[Dataset entries]
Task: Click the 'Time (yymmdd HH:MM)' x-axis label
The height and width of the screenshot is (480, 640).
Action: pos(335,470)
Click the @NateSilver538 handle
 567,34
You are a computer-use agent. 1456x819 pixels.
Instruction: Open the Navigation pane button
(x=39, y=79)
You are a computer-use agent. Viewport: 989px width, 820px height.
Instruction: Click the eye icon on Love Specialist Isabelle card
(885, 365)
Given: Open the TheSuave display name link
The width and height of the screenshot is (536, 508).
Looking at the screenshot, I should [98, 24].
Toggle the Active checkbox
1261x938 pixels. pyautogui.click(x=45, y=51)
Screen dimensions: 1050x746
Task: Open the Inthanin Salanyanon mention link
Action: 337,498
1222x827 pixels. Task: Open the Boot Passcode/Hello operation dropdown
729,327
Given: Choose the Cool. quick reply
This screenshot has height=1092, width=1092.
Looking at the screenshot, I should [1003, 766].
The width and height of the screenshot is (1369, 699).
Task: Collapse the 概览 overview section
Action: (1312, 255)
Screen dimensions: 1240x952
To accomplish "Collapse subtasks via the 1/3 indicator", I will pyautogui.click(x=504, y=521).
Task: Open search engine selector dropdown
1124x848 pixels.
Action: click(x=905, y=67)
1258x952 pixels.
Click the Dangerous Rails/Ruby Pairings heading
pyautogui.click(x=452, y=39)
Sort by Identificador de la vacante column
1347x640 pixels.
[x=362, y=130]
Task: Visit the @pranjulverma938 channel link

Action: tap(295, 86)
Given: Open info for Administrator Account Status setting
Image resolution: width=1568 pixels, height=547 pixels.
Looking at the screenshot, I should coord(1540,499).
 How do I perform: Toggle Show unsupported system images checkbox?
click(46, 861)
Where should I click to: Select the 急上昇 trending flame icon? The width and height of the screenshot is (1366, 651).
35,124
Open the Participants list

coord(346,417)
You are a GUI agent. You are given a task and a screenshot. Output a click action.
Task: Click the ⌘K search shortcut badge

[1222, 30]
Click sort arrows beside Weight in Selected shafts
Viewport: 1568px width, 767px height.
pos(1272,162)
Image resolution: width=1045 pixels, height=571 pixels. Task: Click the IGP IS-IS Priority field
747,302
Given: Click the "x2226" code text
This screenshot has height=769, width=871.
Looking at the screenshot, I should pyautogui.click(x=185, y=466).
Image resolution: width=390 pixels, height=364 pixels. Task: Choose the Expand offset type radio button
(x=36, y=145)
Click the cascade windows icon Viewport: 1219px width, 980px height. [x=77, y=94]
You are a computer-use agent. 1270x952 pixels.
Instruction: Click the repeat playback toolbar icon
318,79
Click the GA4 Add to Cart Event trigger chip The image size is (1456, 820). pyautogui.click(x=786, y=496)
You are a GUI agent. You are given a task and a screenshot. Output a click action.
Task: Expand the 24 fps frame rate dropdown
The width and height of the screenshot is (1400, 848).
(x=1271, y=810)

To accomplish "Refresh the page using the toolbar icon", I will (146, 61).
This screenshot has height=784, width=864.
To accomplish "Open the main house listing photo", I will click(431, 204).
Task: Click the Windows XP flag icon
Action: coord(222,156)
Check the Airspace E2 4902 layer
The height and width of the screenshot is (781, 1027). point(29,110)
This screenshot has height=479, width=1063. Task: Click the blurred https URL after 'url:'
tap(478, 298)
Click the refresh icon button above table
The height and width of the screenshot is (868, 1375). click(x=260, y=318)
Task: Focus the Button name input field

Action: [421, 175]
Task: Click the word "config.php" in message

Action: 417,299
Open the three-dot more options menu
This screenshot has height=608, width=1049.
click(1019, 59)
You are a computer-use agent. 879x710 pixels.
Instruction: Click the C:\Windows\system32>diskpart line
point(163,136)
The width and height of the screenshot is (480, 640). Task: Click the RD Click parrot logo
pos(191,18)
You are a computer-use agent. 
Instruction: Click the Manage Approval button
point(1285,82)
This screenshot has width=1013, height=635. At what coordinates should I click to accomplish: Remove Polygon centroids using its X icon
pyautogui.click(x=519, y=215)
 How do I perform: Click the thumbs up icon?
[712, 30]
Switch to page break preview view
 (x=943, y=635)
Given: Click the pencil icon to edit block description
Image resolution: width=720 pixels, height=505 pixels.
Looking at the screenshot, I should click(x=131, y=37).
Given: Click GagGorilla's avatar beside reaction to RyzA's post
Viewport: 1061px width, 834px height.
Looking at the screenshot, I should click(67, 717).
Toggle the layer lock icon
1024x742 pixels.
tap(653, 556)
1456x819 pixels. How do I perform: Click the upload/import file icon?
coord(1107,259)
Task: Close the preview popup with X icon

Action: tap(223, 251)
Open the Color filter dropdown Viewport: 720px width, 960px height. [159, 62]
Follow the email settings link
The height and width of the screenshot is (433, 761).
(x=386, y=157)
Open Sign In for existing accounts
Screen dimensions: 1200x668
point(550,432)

# The task:
Select and copy every line from the records that includes the word "agent".

# Solution to this problem:
You are a computer-use agent. 1456x819 pixels.
You are a computer-use agent. Viewport: 989px width, 820px height.
You are a GUI agent. You are given a task and a screenshot. Output a click action.
You are a computer-use agent. 1270x952 pixels.
You are a GUI agent. You are given a task and a screenshot. Output a click action.
You are a computer-use agent. 879x710 pixels.
You are a computer-use agent. 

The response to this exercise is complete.